• _WHAT IS NEEDED_: All that is needed is the lines from the one containing "You are a computer-use" through the end of the listing, printed exactly, with no pictures among them.

• _INPUT RECORDS_:
○ ○ ○

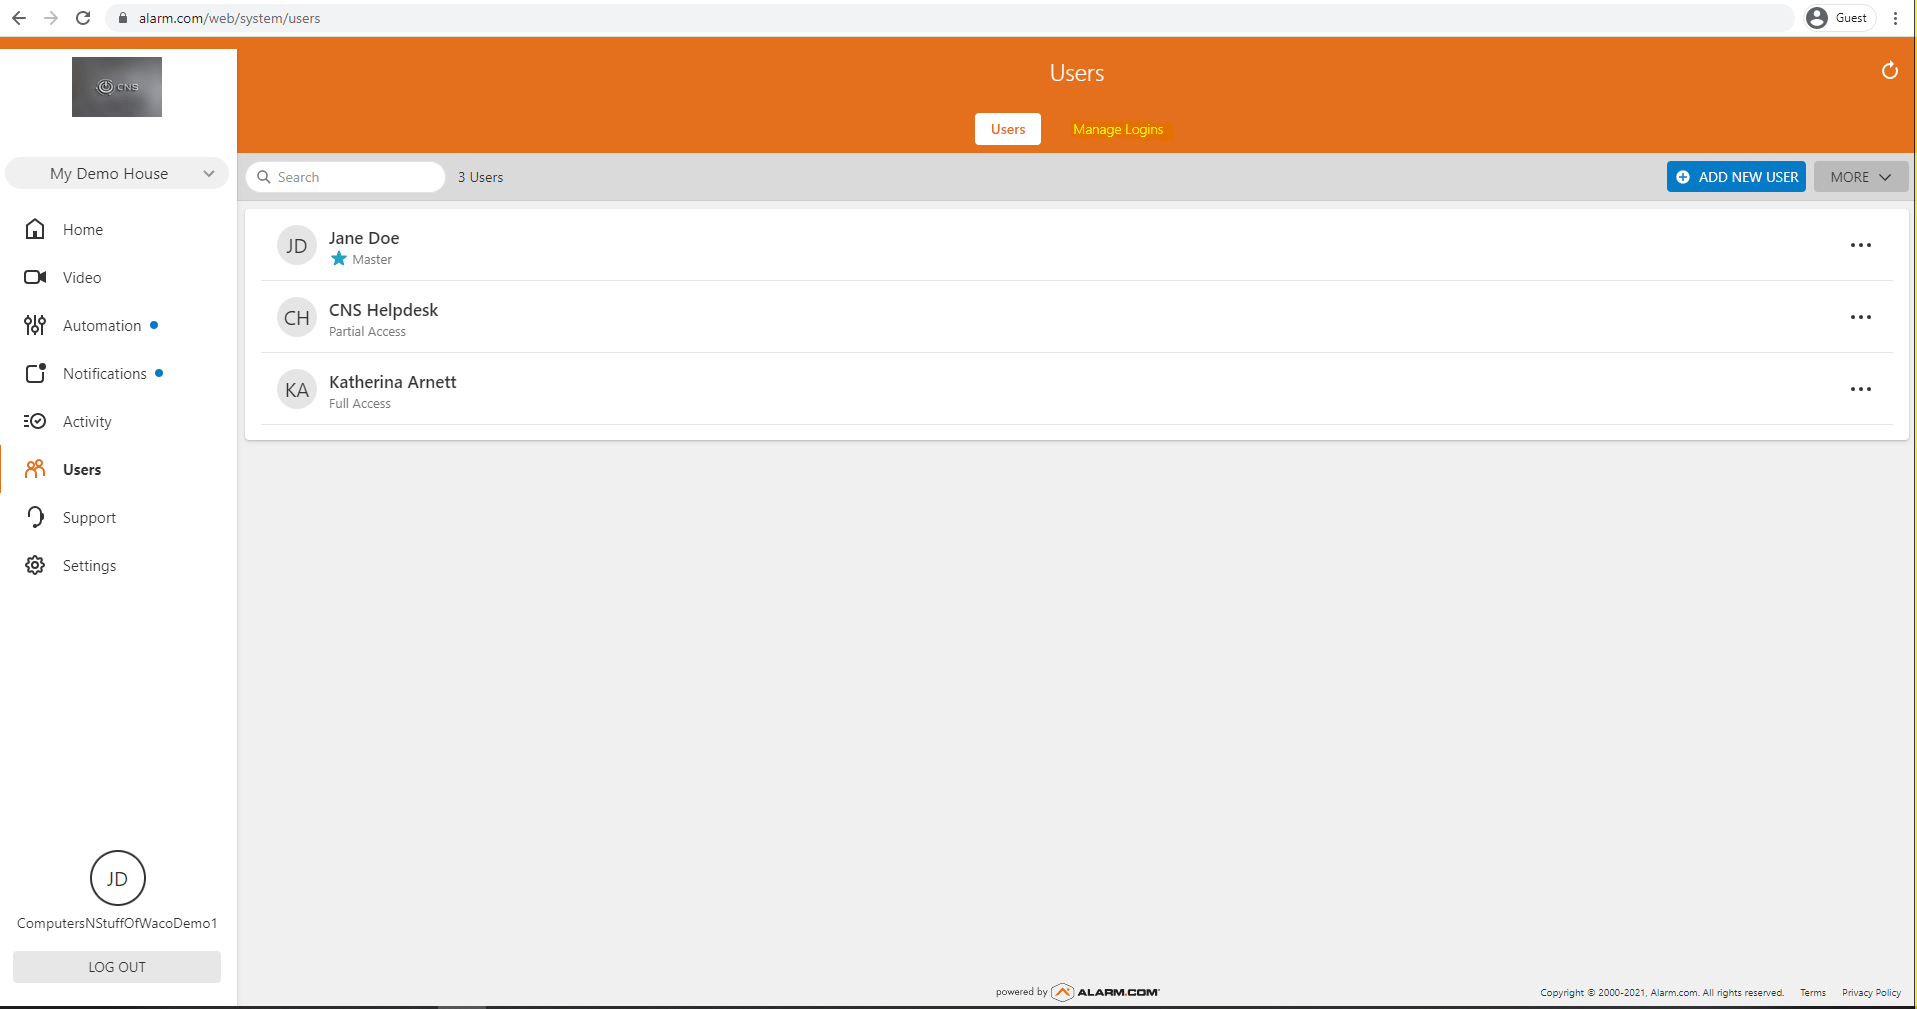
Task: Select the Users tab
Action: tap(1007, 129)
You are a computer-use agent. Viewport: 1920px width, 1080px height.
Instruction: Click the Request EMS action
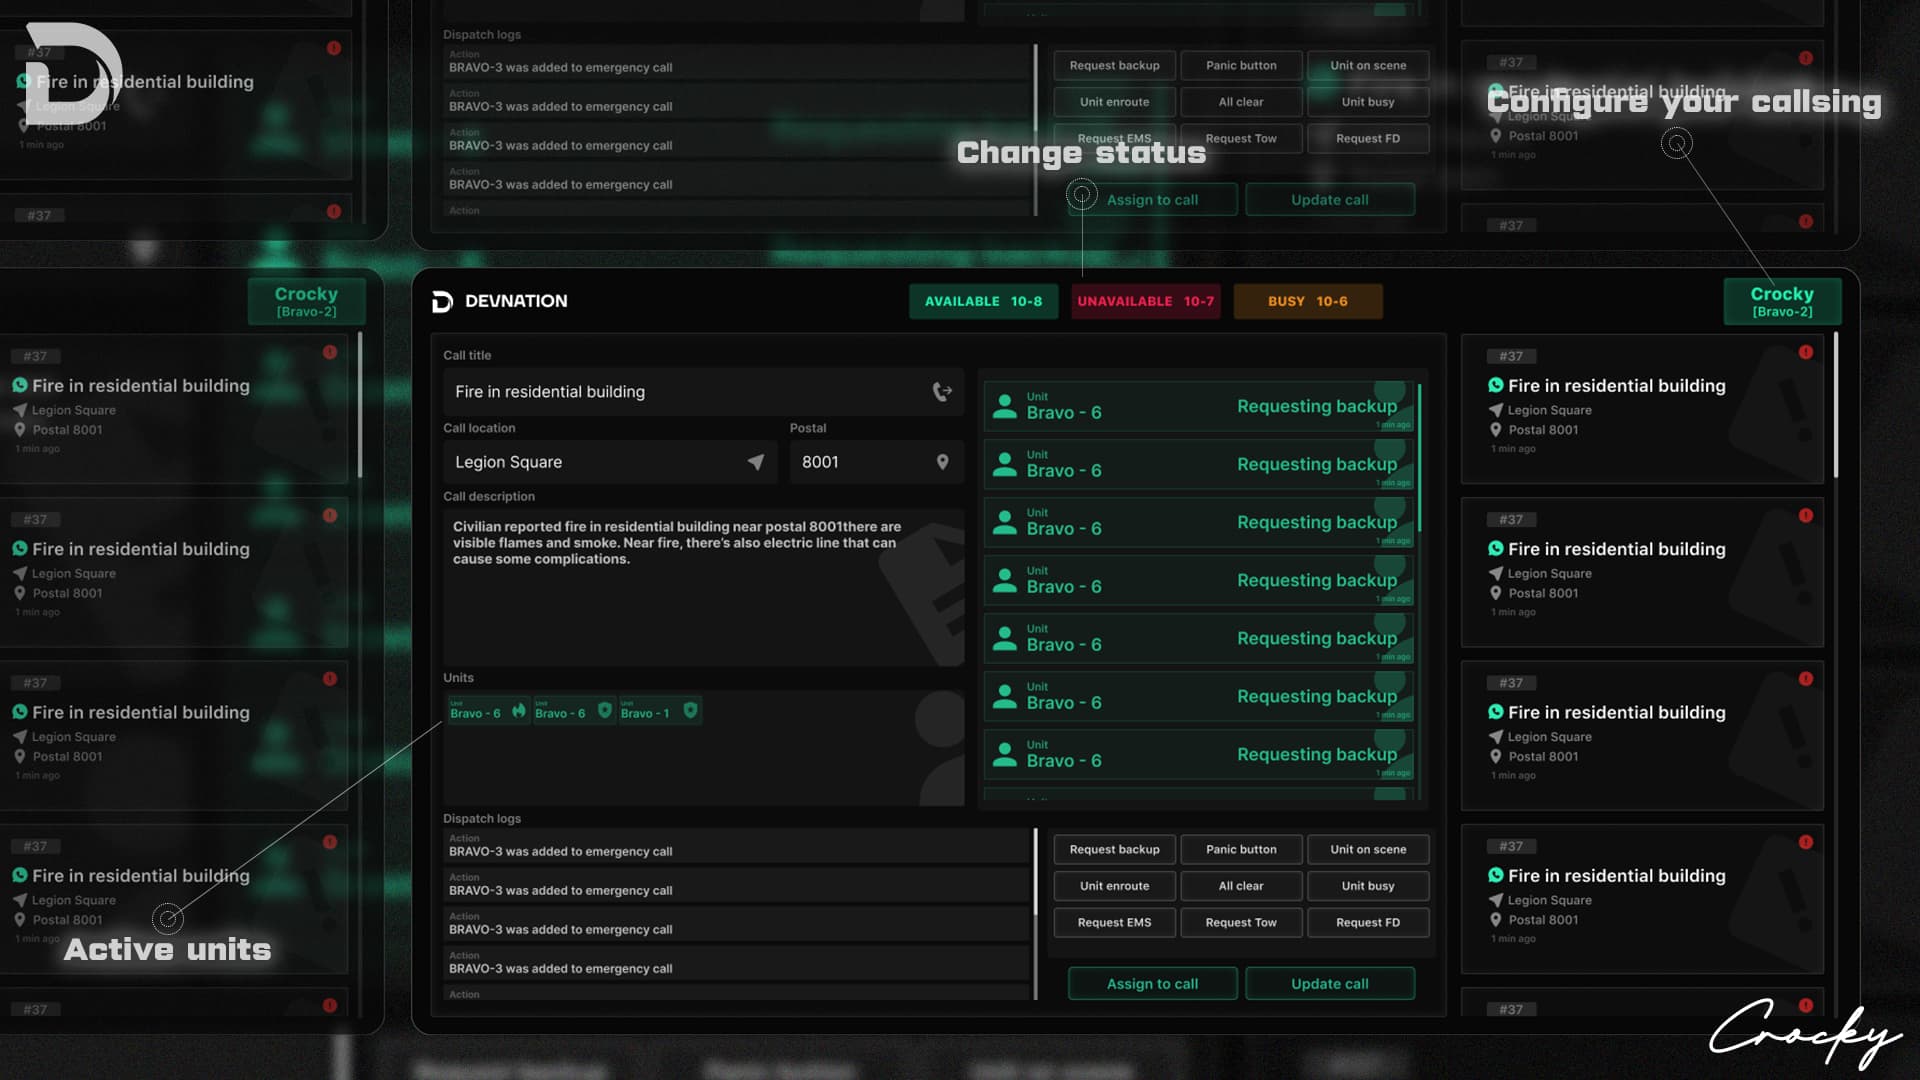(1114, 922)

○ ○ ○

• _SOLUTION FOR THIS PROBLEM_:
You are a computer-use agent. Viewport: 1920px width, 1080px height.
Instruction: Click the Request EMS action
(1114, 922)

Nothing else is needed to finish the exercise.